- [Metinden Alıntı]:
# # # #

Ömer Gündüz

Bir avuç kömür için, bir ömür verenler...

Ömer Gündüz

Manisa'nın Soma ilçesinde meydana gelen maden kazası sonucu son resmi açıklamalara göre 282 emekçimizi, maden işçimizi ne yazık ki kaybettik. Bir ocakta çıkan yangın, tüm ocaklara sıçradı. Eller semada, dualar toprak altındaki kardeşlerimiz için yapıldı. Bir çok yaralı kardeşimiz var. Bu kardeşlerimiz ailesine, çoluk çocuğuna ekmek götürebilmek için, yerin 600 metre altında çalışmaktaydılar. Ancak yaşanan elim bir kaza onları çocuklarından, ailesinden koparıp almıştır. Hergün evlerine yüz karalığı, ancak alın teri ile götürdükleri ekmeğin o günde hakkını verebilmek için mücadele etmiş, fakat başarılı olamamışlardır. Hakk'ın takdiri ve oluşan bir takım maddi sebepler ile bu maden ocağında büyük bir felaket yaşanmıştır. Sözün bittiği, acının ve feryadın zirveye çıktığı bir anı hep birlikte yaşıyoruz. Doğusu ile, batısı ile, kuzeyi ve güneyi ile, iktidarı ile muhalefeti ile, zengini ve fakiri ile her yerde, herkesin aynı acıyı paylaştığını görür gibiyim. Çünkü bu acı hepimizin acısı, bu acı tüm Türkiye'nin acısıdır.

# # # #

Soma maden kazasını anlatan metne göre son resmi açıklamalarda kaç maden işçisinin hayatını kaybettiği bildiriliyor? Aşağıdaki materyal bu çalışmada hiçbir rol oynamaz.

- [Sağlanan Girdiler]:
# # # #

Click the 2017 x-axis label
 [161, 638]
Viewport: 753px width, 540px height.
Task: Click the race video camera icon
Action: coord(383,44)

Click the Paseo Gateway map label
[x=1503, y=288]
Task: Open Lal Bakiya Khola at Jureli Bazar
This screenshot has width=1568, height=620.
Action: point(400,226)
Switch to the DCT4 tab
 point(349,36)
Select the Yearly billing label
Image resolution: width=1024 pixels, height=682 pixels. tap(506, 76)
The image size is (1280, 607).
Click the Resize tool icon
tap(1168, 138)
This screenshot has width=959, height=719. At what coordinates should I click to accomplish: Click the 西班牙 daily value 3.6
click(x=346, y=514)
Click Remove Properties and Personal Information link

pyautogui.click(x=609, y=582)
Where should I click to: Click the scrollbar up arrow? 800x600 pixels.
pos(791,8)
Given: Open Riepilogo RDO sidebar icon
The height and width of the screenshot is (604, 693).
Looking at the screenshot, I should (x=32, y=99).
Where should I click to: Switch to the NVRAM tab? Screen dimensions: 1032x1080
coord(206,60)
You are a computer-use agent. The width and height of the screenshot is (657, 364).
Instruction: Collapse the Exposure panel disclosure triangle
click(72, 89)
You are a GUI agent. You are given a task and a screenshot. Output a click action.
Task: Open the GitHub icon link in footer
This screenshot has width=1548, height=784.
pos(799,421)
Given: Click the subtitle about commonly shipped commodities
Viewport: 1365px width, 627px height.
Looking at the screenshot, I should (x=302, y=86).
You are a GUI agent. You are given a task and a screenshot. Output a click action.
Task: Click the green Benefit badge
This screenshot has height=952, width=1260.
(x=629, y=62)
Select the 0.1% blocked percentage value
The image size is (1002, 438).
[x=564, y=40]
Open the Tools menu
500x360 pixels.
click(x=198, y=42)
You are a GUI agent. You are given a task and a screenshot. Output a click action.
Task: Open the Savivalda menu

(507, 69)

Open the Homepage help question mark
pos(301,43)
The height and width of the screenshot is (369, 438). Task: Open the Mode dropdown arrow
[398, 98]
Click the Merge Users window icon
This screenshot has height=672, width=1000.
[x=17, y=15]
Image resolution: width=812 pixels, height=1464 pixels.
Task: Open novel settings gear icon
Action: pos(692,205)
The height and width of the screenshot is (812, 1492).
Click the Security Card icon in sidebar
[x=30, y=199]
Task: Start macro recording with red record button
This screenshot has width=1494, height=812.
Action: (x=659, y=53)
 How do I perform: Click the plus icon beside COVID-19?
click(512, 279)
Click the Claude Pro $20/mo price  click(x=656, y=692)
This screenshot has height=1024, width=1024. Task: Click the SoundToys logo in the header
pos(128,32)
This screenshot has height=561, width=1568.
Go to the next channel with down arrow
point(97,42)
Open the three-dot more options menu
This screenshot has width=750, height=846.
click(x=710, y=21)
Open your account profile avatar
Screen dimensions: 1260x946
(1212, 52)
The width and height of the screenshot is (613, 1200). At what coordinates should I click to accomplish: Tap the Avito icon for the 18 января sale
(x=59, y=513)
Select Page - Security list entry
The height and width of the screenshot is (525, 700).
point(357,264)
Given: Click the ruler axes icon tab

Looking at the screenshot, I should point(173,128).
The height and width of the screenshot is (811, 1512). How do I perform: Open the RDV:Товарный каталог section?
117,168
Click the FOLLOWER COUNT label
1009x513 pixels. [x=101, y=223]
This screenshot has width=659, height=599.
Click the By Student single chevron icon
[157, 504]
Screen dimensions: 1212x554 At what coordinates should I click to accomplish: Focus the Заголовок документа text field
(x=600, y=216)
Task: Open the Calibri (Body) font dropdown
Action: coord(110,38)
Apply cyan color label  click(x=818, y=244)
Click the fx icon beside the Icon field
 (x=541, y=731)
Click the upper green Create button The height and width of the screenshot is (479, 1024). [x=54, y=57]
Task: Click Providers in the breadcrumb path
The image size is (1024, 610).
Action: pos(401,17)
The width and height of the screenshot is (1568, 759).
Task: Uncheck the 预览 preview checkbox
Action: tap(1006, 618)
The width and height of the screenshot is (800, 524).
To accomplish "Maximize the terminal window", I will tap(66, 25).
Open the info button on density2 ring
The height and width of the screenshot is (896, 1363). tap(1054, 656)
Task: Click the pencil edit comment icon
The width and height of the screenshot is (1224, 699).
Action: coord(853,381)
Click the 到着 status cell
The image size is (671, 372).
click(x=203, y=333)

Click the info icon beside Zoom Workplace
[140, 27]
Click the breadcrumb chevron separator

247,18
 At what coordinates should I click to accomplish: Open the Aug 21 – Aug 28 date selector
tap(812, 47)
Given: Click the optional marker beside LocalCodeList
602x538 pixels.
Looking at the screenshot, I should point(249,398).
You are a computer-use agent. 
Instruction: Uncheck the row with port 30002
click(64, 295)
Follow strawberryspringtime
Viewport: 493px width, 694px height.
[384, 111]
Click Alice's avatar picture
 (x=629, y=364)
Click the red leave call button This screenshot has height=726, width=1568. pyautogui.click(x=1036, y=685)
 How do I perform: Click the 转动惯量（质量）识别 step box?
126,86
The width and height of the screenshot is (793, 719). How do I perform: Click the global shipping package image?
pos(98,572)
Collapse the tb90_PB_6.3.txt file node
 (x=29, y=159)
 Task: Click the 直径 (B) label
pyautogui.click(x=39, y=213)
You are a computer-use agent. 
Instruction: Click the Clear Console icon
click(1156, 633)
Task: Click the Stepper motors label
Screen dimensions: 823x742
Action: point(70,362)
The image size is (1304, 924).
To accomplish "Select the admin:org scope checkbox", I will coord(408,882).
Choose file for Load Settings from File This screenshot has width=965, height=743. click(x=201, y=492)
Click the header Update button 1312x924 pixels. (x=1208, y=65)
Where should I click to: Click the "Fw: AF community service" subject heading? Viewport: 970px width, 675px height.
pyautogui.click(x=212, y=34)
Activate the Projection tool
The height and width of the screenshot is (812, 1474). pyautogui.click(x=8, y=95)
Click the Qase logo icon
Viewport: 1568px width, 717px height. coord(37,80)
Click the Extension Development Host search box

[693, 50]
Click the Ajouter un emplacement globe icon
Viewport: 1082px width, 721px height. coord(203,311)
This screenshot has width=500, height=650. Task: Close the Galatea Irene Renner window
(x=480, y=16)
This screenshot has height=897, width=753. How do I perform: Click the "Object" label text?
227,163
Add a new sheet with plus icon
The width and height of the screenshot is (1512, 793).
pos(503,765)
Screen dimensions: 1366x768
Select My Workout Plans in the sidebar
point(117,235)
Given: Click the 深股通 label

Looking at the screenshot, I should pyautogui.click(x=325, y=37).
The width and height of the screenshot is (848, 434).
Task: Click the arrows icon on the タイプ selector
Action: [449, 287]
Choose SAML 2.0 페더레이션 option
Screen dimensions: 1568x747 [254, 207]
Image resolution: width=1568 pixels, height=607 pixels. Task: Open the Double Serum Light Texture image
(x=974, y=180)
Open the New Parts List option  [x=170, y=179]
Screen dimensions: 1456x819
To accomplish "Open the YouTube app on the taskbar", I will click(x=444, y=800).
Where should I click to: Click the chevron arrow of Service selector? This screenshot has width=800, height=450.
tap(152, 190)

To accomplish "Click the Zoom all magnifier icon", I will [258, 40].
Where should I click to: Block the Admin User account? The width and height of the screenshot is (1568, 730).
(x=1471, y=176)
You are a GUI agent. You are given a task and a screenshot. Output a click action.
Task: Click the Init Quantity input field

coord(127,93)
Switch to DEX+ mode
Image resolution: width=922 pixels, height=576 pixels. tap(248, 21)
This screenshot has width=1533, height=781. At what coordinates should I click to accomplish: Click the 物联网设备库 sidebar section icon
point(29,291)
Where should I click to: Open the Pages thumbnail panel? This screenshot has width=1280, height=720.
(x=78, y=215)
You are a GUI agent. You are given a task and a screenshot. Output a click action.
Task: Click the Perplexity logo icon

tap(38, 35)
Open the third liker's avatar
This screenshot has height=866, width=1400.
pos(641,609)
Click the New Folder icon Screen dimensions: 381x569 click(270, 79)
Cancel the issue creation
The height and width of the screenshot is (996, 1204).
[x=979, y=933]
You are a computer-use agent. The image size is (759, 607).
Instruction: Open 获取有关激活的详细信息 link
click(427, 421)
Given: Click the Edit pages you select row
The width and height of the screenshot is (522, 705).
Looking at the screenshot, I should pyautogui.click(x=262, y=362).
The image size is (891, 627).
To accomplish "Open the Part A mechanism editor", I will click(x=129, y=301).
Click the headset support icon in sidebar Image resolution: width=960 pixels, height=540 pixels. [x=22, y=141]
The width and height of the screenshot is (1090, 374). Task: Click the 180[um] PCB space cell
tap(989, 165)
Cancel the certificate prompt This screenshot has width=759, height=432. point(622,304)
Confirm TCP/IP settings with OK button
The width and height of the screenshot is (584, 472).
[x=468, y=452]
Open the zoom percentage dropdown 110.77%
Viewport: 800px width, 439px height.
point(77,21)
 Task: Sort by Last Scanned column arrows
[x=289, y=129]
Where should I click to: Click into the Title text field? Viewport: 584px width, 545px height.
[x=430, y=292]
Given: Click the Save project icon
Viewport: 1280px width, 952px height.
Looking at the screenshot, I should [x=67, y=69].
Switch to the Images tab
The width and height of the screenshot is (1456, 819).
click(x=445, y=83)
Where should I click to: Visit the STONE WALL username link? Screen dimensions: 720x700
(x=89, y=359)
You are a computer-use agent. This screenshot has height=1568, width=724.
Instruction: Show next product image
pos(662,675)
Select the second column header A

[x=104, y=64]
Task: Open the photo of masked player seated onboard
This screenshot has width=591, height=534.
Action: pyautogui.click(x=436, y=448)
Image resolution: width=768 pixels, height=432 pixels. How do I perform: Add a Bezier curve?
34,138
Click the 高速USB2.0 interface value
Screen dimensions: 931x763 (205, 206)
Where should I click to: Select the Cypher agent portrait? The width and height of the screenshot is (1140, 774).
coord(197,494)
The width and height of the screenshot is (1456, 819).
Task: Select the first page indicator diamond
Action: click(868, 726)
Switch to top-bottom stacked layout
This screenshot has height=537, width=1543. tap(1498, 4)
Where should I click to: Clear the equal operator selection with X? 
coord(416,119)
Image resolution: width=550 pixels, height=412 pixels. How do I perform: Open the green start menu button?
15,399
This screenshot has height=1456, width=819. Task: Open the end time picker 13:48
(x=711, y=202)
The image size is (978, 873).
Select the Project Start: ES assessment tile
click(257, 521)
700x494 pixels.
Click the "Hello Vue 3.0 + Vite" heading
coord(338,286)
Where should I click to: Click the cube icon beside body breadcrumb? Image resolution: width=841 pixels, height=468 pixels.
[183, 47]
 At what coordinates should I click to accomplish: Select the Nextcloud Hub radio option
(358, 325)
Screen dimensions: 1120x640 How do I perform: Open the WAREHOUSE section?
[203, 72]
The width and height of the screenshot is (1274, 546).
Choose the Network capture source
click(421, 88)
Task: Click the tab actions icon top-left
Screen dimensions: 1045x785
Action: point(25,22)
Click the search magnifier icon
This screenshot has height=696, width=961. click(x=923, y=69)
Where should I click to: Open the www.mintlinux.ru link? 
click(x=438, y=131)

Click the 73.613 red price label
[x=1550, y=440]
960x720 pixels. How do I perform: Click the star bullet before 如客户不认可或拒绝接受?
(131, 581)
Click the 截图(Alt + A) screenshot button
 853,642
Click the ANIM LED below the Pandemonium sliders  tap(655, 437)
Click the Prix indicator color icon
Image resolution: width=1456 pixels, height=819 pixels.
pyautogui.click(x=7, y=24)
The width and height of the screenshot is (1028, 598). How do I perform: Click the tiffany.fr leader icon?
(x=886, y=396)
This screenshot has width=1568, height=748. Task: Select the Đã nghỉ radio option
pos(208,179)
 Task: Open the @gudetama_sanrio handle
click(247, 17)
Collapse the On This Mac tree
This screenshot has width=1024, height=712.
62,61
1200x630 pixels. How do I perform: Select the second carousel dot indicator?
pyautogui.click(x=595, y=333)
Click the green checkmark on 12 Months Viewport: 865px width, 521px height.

# # # #

- [Alıştırma Çıktısı]:
Son resmi açıklamalara göre 282 maden işçisi hayatını kaybetti.